En medio de esta locura, los argentinos han hecho de todo para poder ingresar al país bienes para el propio uso, que no se consiguen aquí, pagados por su dinero. Nada lujoso, claro. Viajar con la valija vacía para comprar ropa, a la que se le sacan todas las etiquetas como si fuesen evidencia de un grave delito, o esconder uno o dos celulares para familiares o amigos entre la ropa, como si se trataran de ladrillos de cocaína o armas. Cosas que hicimos todos los argentinos que tuvimos la suerte de viajar al exterior durante el oscurantismo kirchnerista. Muchos músicos locales, con motivo de la nefasta sustitución de importaciones, hasta decidían sus vacaciones por el destino de donde se podían traer una guitarra o un instrumento. Otra de las insólitas escenas que se vivieron hasta hoy es el de los guitarristas y bajistas viajando con pickguards, cuerdas y fundas usadas muy “baqueteadas”, para tratar de disfrazar un instrumento nuevo y así despistar a los oficiales aduaneros. Un vendedor de un negocio de música en Nueva York me contó sorprendido como un argentino generó raspaduras, quemaduras de cigarrillo y roturas leves en un instrumento recién comprado por esta cuestión. En estas cosas gastaba tiempo y energía la golpeada clase media argentina.

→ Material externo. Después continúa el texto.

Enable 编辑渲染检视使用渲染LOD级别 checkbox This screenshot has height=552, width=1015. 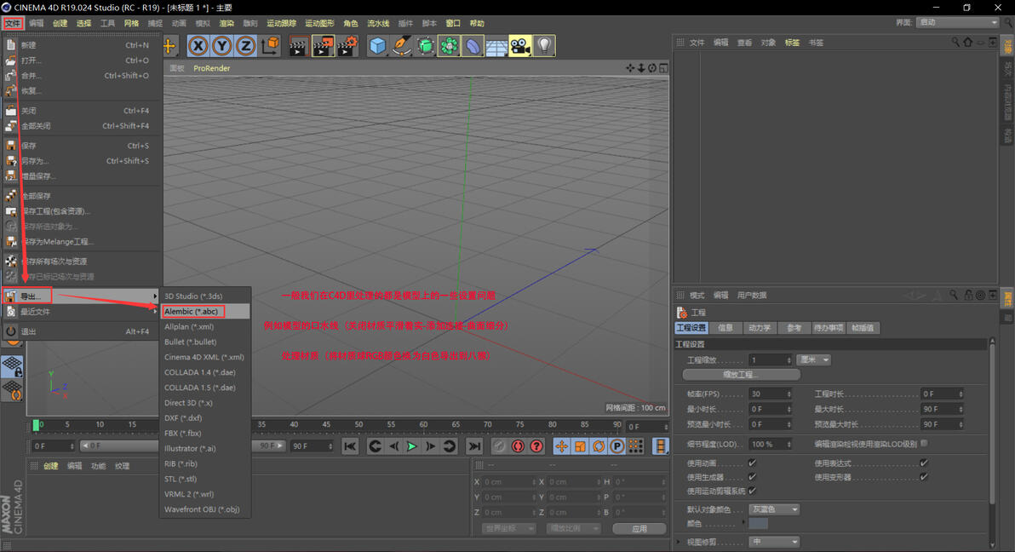[924, 444]
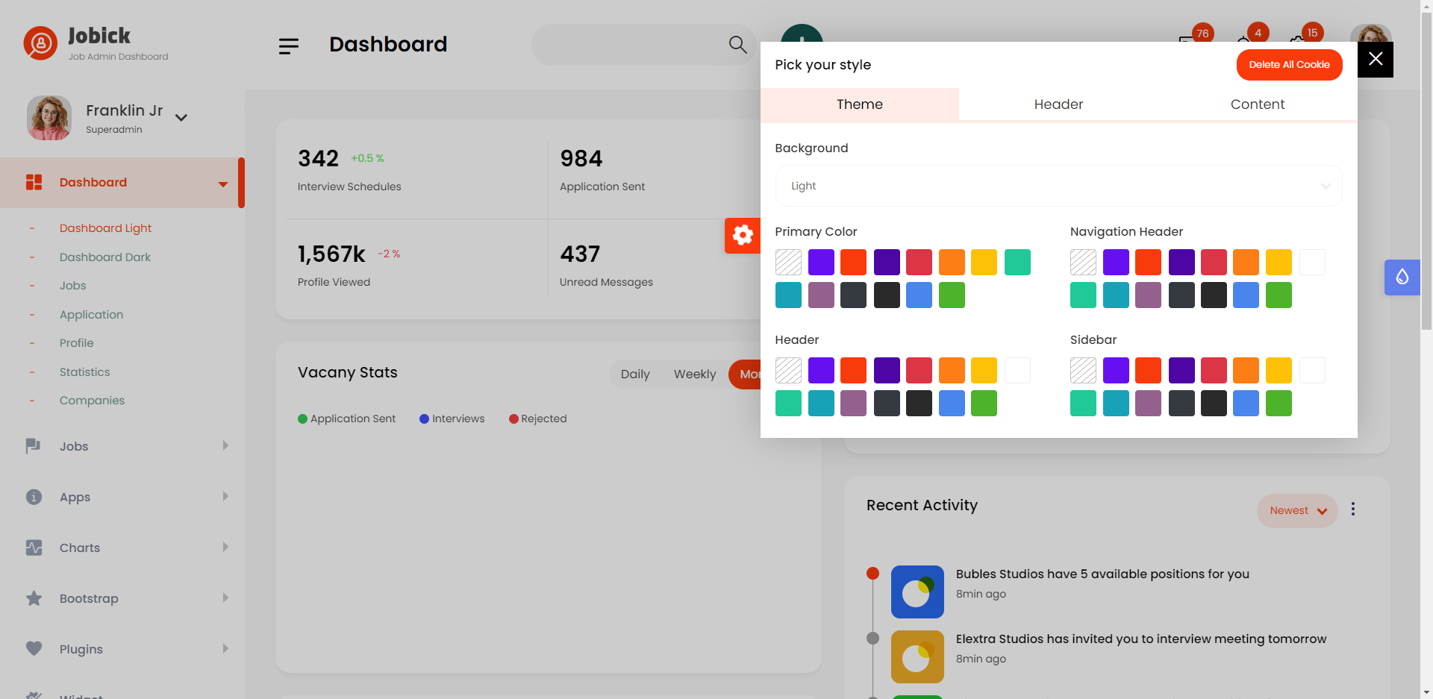Open the three-dot menu in Recent Activity
This screenshot has width=1433, height=699.
(1352, 510)
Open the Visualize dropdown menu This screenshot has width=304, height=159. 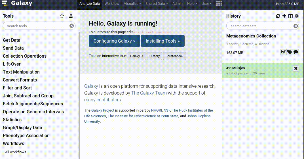132,4
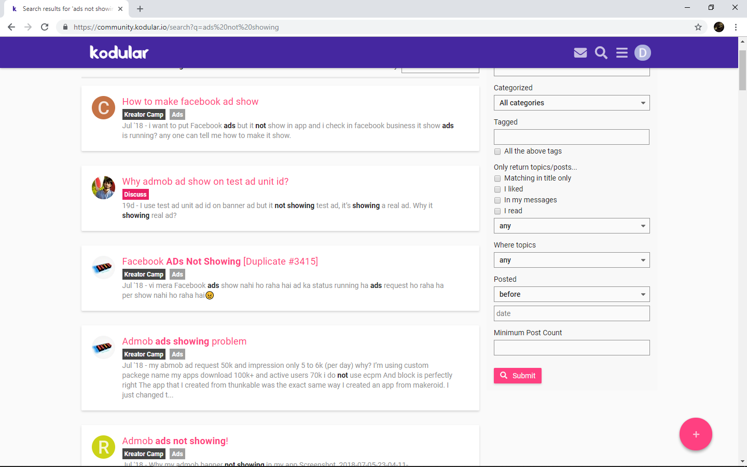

Aunque parezca una cuestión simbólica o menor, es importante que en el corto plazo comiencen a cambiar estas cosas de raíz. La ciudadanía tiene que empezar a percibir que no es normal ni correcto que un funcionario le revuelva la ropa interior, contando un par de corpiños presuntamente nuevos de Victoria’s Secret o calzoncillos baratos de H&M que no se consiguen en territorio nacional, donde todo es caro y de pésima calidad.
¿Irá de a poco la Argentina a una senda de normalidad? Esperemos que sí.